[Rows from a screen grounding dataset]
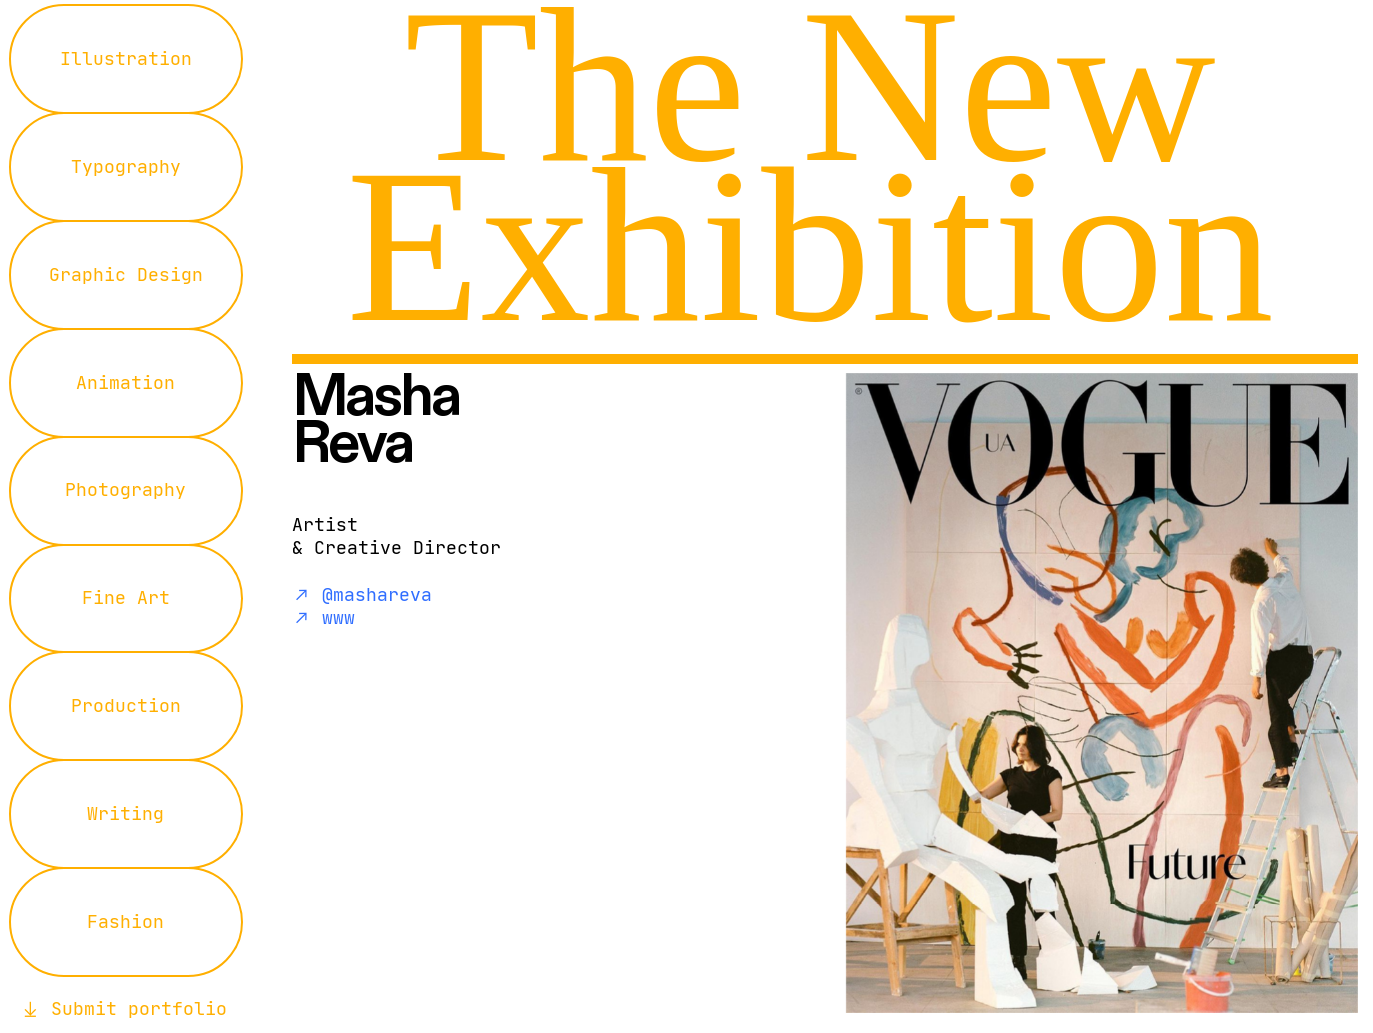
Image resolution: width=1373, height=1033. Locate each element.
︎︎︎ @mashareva (362, 595)
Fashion (125, 922)
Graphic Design (126, 275)
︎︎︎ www (323, 618)
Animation (125, 383)
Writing (125, 814)
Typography (126, 167)
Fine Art (126, 598)
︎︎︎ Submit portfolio (124, 1009)
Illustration (126, 59)
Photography (125, 490)
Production (126, 706)
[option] (1007, 693)
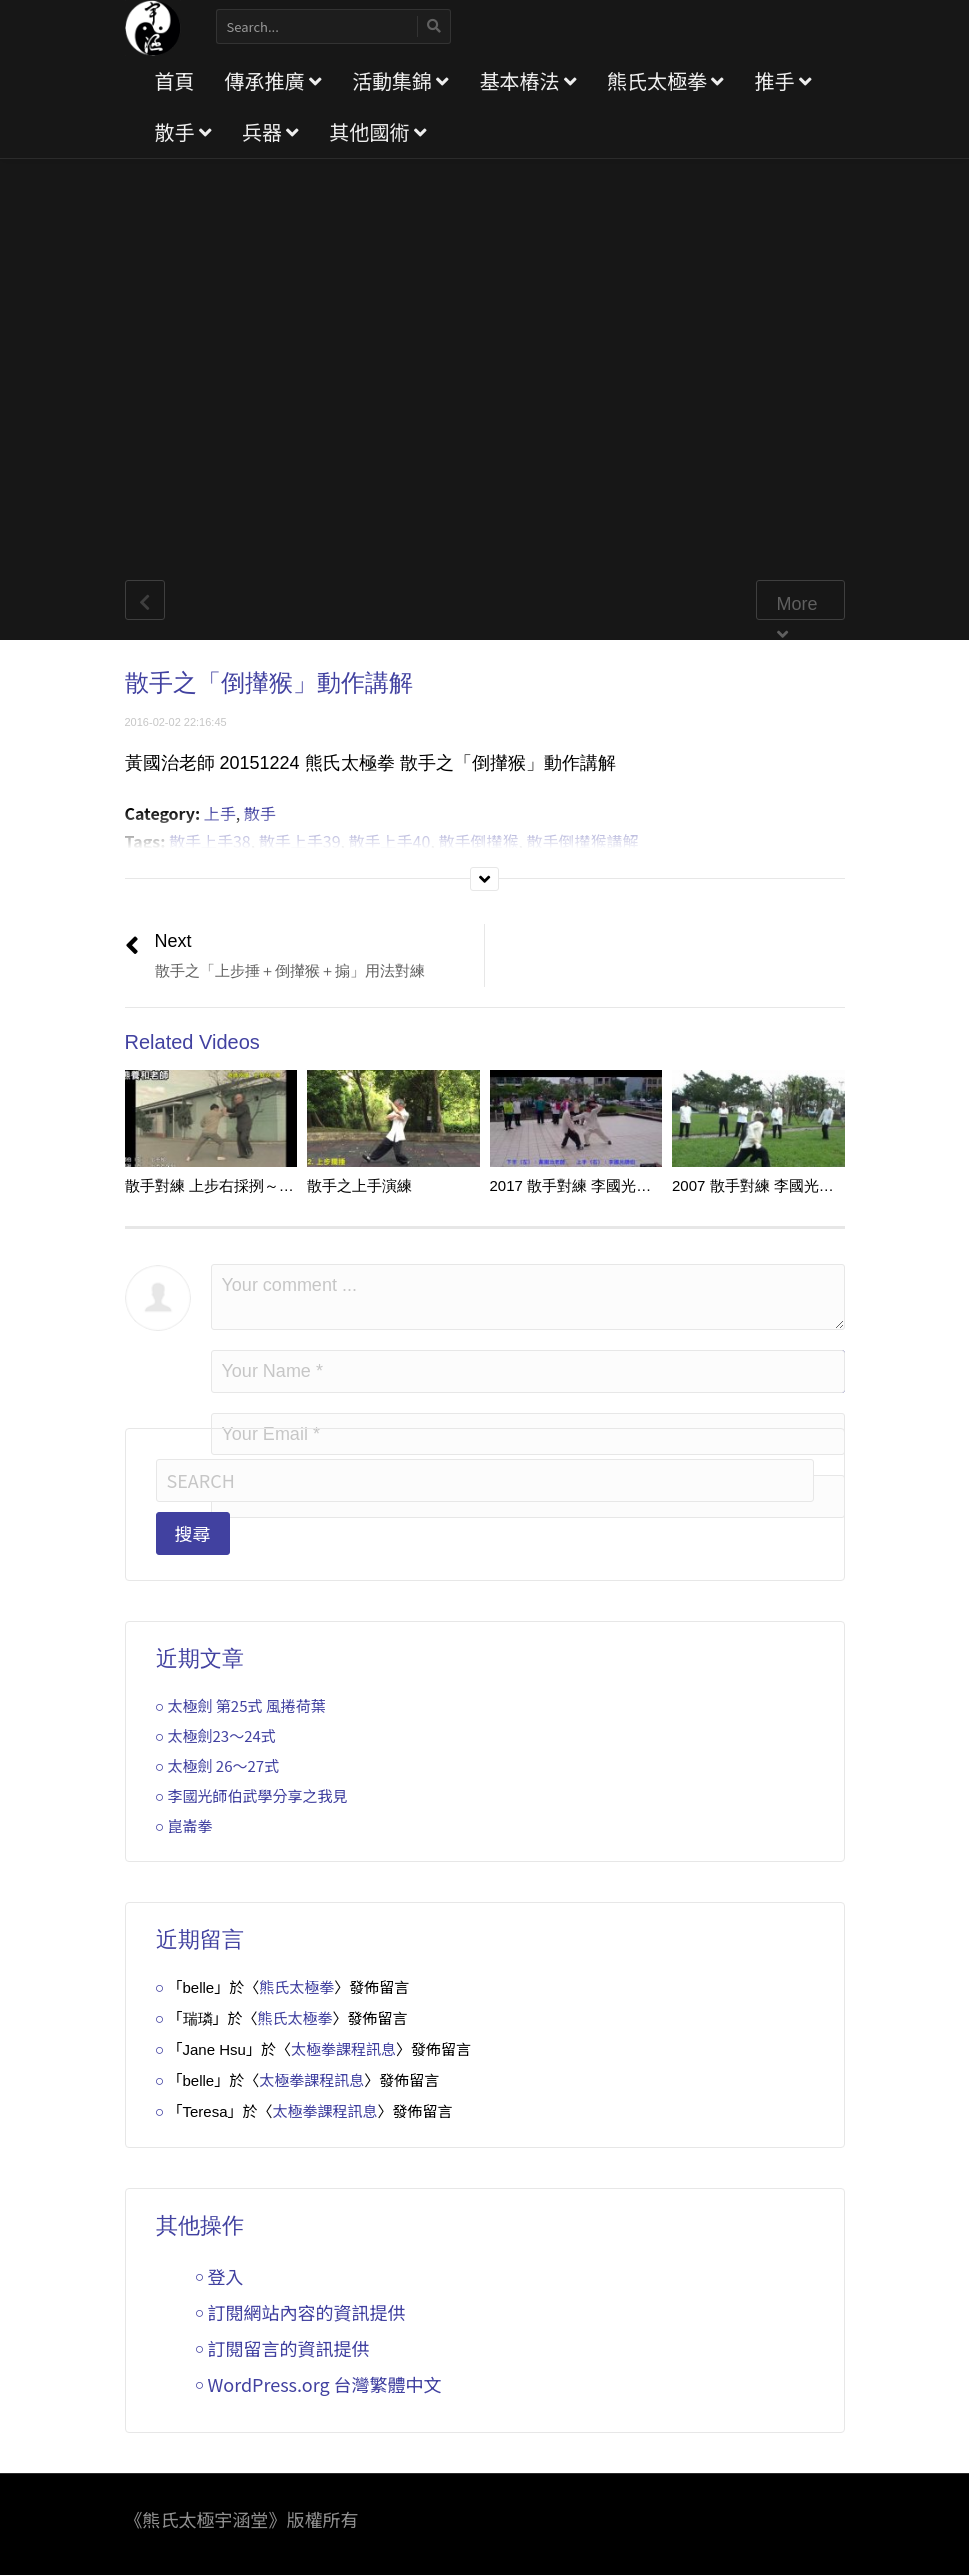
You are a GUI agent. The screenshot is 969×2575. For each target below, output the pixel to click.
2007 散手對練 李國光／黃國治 (775, 1185)
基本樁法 (527, 80)
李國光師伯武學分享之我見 (258, 1795)
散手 (183, 131)
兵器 (270, 131)
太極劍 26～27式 (224, 1765)
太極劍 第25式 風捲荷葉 (247, 1705)
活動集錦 (400, 80)
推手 (782, 80)
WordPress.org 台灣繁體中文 (325, 2384)
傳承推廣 (273, 80)
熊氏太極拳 (665, 80)
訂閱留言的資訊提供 (289, 2348)
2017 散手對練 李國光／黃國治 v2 (603, 1185)
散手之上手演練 (359, 1185)
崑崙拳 (190, 1825)
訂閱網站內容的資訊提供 (307, 2312)
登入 (226, 2276)
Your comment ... (528, 1297)
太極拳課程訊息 (343, 2048)
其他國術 (377, 131)
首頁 (175, 80)
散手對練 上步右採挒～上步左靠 (232, 1185)
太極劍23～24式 (222, 1735)
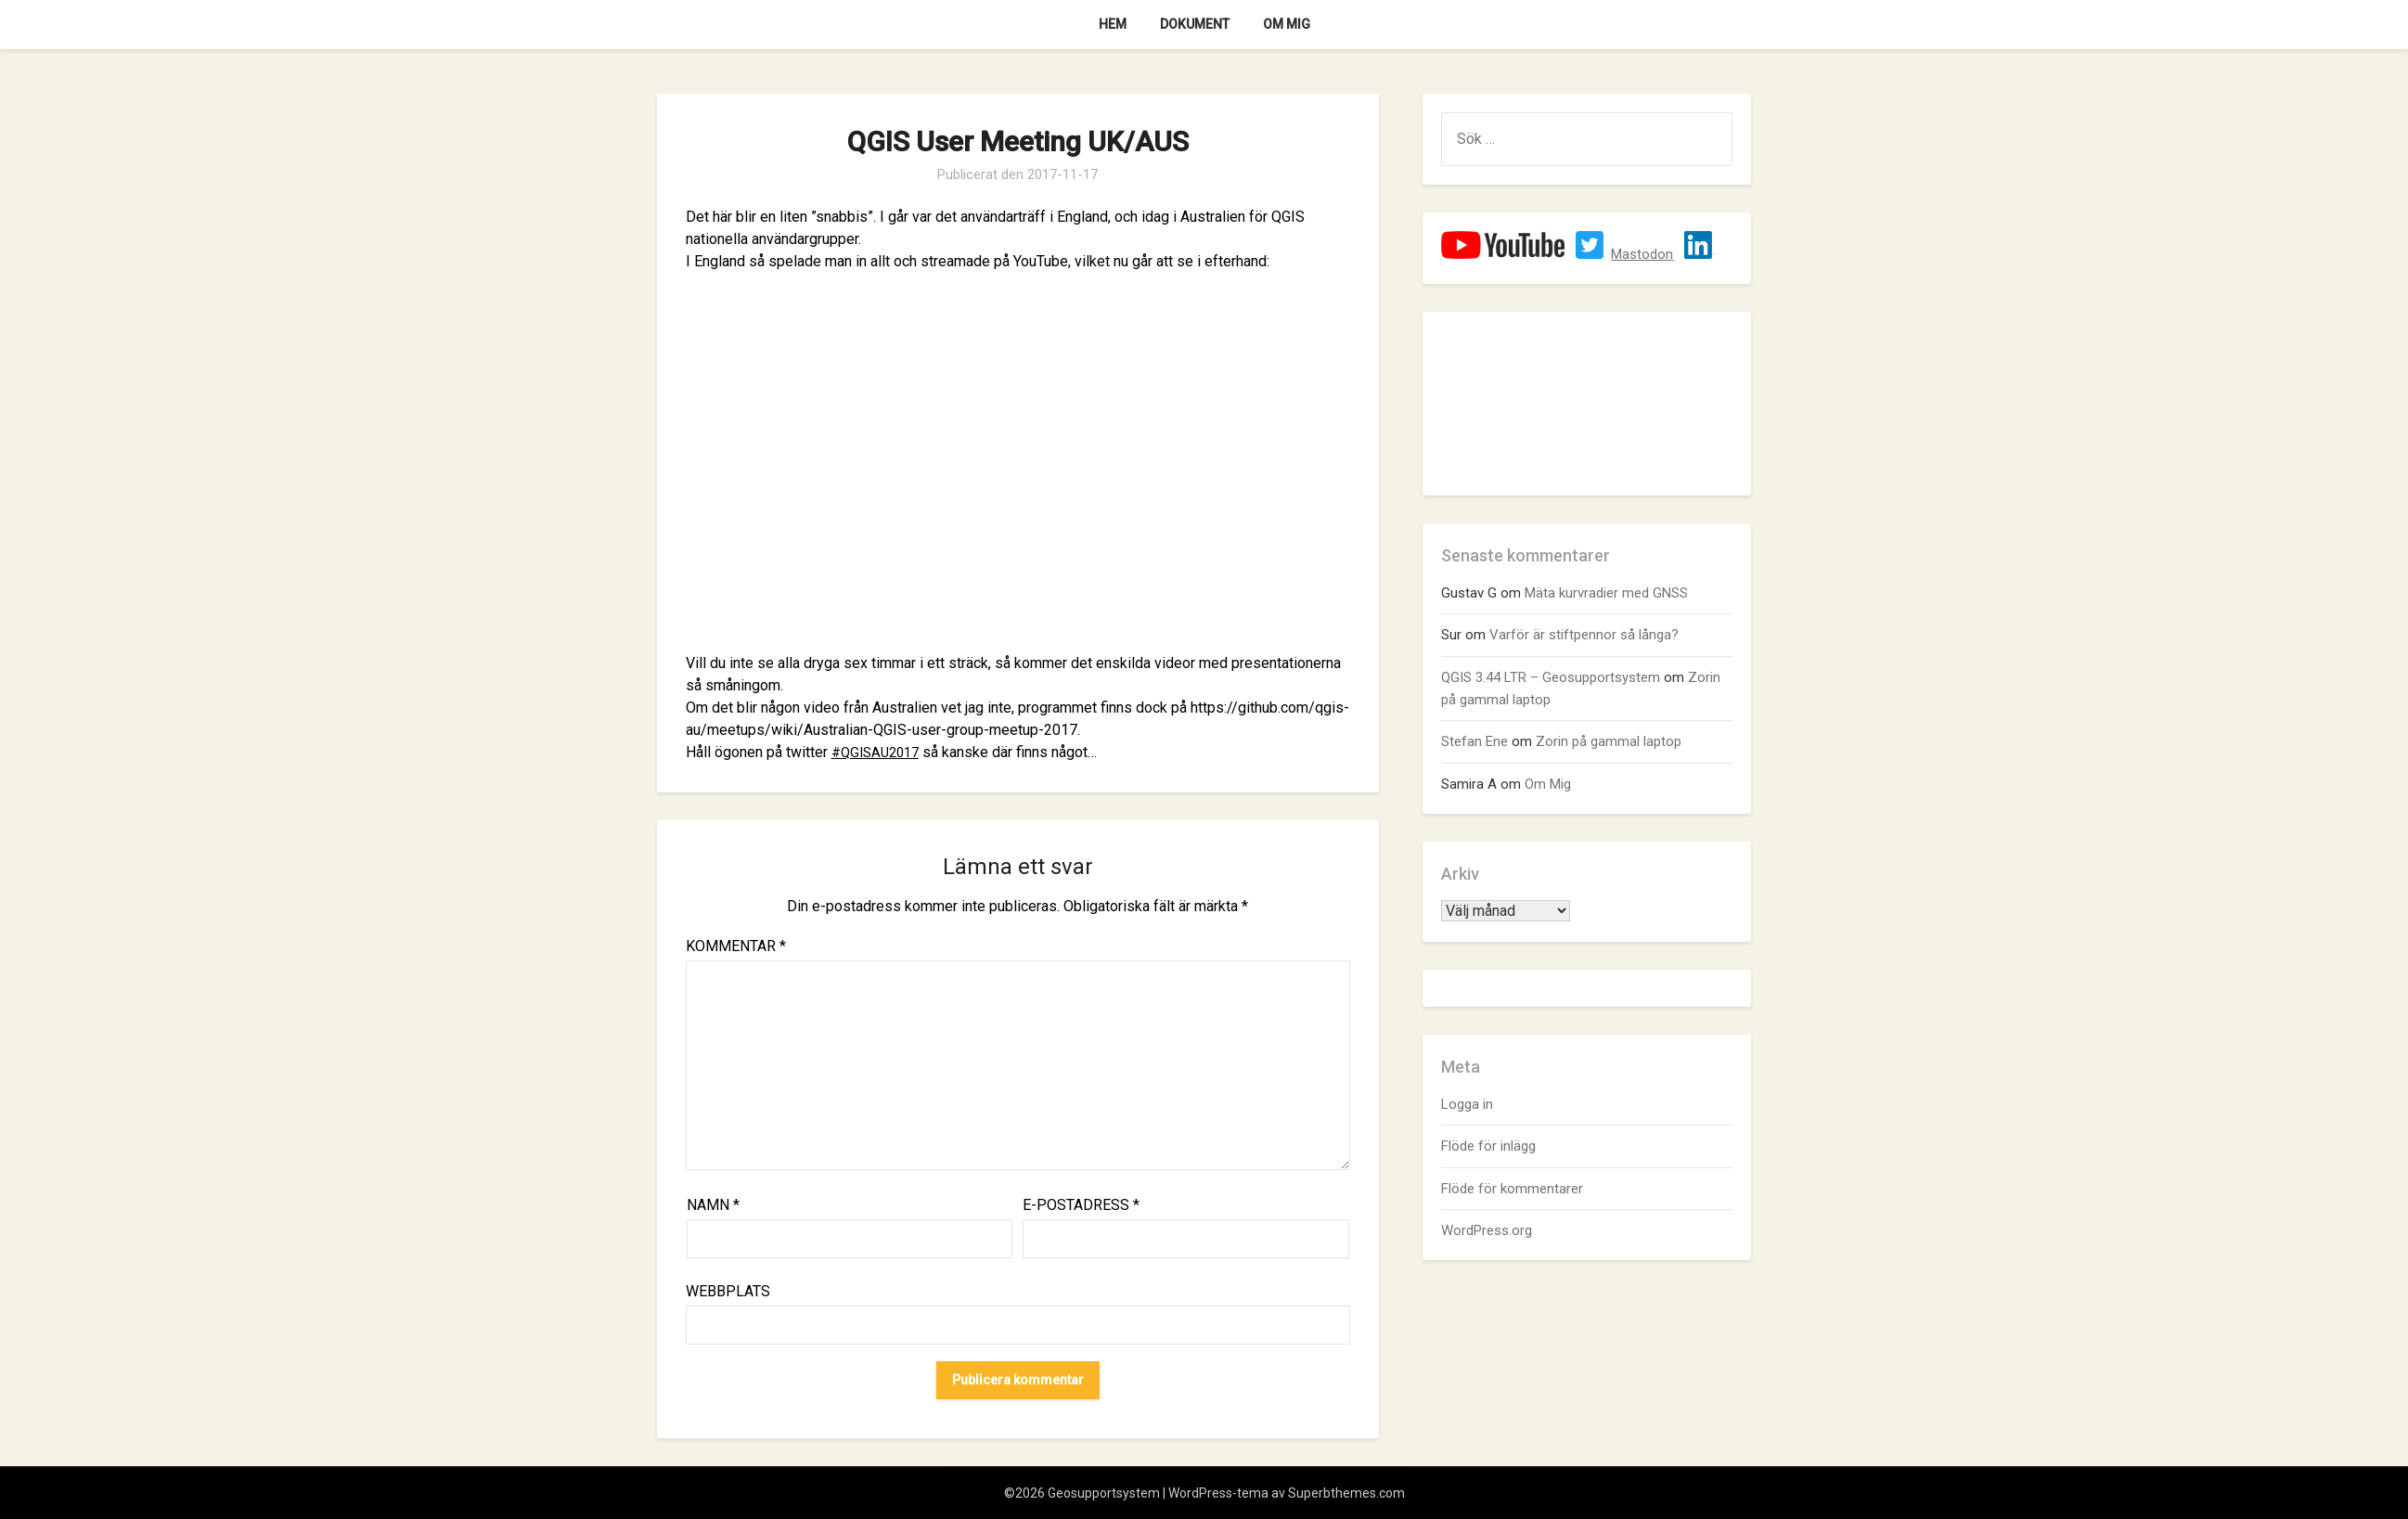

**What you should do**
Reproduce all of the rows above verbatim, omitting the pictures.

**Final answer**
Image resolution: width=1373, height=1033. Locate each element.
︎︎︎ @mashareva (362, 595)
Fashion (125, 922)
Graphic Design (126, 275)
︎︎︎ www (323, 618)
Animation (125, 383)
Writing (125, 814)
Typography (126, 167)
Fine Art (126, 598)
︎︎︎ Submit portfolio (124, 1009)
Illustration (126, 59)
Photography (125, 490)
Production (126, 706)
[option] (1007, 693)
You are a GUI agent. The screenshot is 969×2575. For each target below, output the pixel to click.
2007 散手對練 李國光／黃國治 (775, 1185)
基本樁法 (527, 80)
李國光師伯武學分享之我見 (258, 1795)
散手 (183, 131)
兵器 (270, 131)
太極劍 26～27式 (224, 1765)
太極劍 第25式 風捲荷葉 (247, 1705)
活動集錦 (400, 80)
推手 (782, 80)
WordPress.org 台灣繁體中文 (325, 2384)
傳承推廣 (273, 80)
熊氏太極拳 (665, 80)
訂閱留言的資訊提供 (289, 2348)
2017 散手對練 李國光／黃國治 v2 (603, 1185)
散手之上手演練 (359, 1185)
崑崙拳 (190, 1825)
訂閱網站內容的資訊提供 (307, 2312)
登入 (226, 2276)
Your comment ... (528, 1297)
太極拳課程訊息 (343, 2048)
其他國術 (377, 131)
首頁 (175, 80)
散手對練 上步右採挒～上步左靠 (232, 1185)
太極劍23～24式 (222, 1735)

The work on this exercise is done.